In the first installment of the Lord of the Rings trilogy, Frodo the Hobbit tells the elf queen Galadriel of the heavy burden and great sense of isolation he feels as the one who carries the ring of power.  She tells him that "You are a ringbearer.  To be a ringbearer is to be alone."  We who follow Christ do not bear rings of power.  We do however bear the power of His truth.  If we are determined to be full bearers of that truth, than we must know that to bear it will lead us on a path that is not trodden by many.  Most around us will not understand, will not hear or receive.  Rejection, derision, hostility may well be our lot.  It will not come only from the world.  Some of the worst may come from those who would also count themselves as followers of Christ.
To be a bearer, proclaimer of the fullness of His Truth, His Life, is to be alone.  Jesus Christ boldly proclaimed, "I am the Way, the Truth, and the Life.  No one can come unto the Father except through Me."  People will not quibble with His being the Way, the Truth, and the Life, but they may well build a gallows for he who states that He is only Way, Truth, and Life.  They did so for Christ Himself.  Why would they do less for we who carry the fullness of His Words and Life?

So often, we fall into the trap of Elijah, believing no one but us is standing with Him.  This is not so.  He has placed others, many others throughout His church and His world.  Witnesses to, and bearers of His Truth.  Yet, the inescapable fact is that to be such a witness will be a lonely way.  Applause, recognition, and the accolades of men and even the church will rarely, if ever be our lot.
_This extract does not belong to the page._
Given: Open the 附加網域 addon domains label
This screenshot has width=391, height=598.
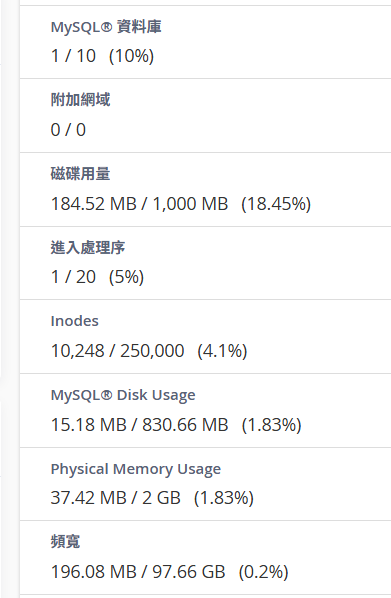Looking at the screenshot, I should coord(80,100).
And the seduction of these can be powerful.  When Moses went up the mountain to encounter the Father and His Word, his brother Aaron was to be with him there.  Instead, he stayed in the lowlands with the people.  He ended up doing what the people wanted, building a golden calf.  Moses heard, and followed His God.  He was alone...with Him.  Aaron was surrounded by the multitude, but deaf to the voice of the Father.  Who do we more resemble?
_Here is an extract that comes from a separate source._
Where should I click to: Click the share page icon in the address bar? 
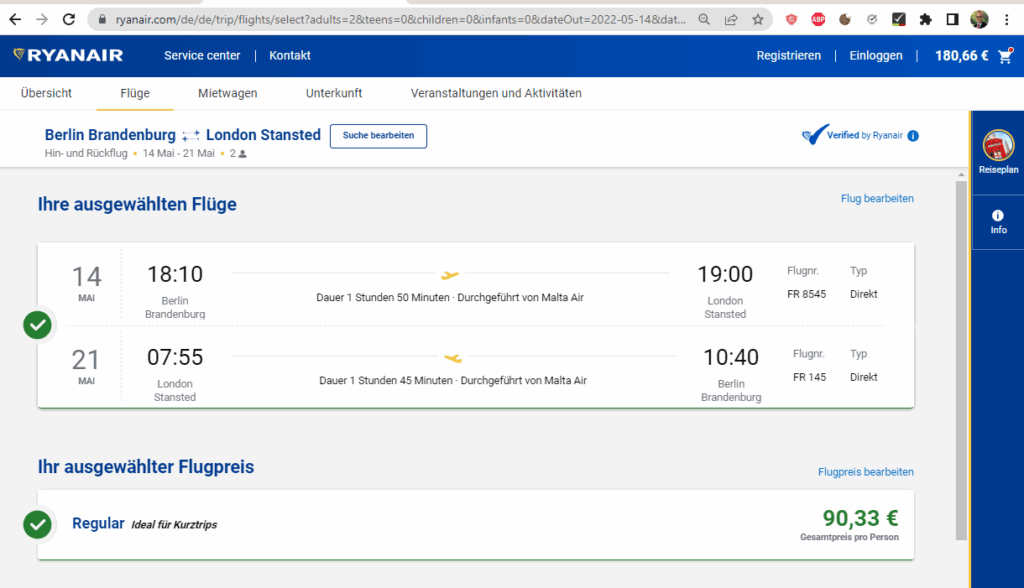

To truly be His, to truly hear and speak for Him, means that we must undertake the life of a pioneer.  Years ago I first heard a song from a Jesus Movement singer named Honeytree.  It has stayed with me through all this time.  I share her simple but powerful lyrics with you......."Pioneer, Pioneer,  Keep pressing onward beyond your fear.  Only the Father goes before you, to your own frontier, you're a pioneer."  Today, more than ever, a lost world and a stagnating church need such pioneers.  The path will not be easy.  Indeed, it will be strewn with danger and be at times, many times, lonely.  Very lonely.  Yet He does go before us, leading us ever on into the Kingdom frontier He places before us.  He calls us to embrace such a life.  Will we?

I close with these other lyrics from that wonderful song.  They whisper deeply into my heart.  "You travel light, you travel alone and when you arrive, nobody knows.  But the Father in heaven, He's glad you can go, for those who come after you will need the road."  Who is it in our lives, our walk, that will need the road?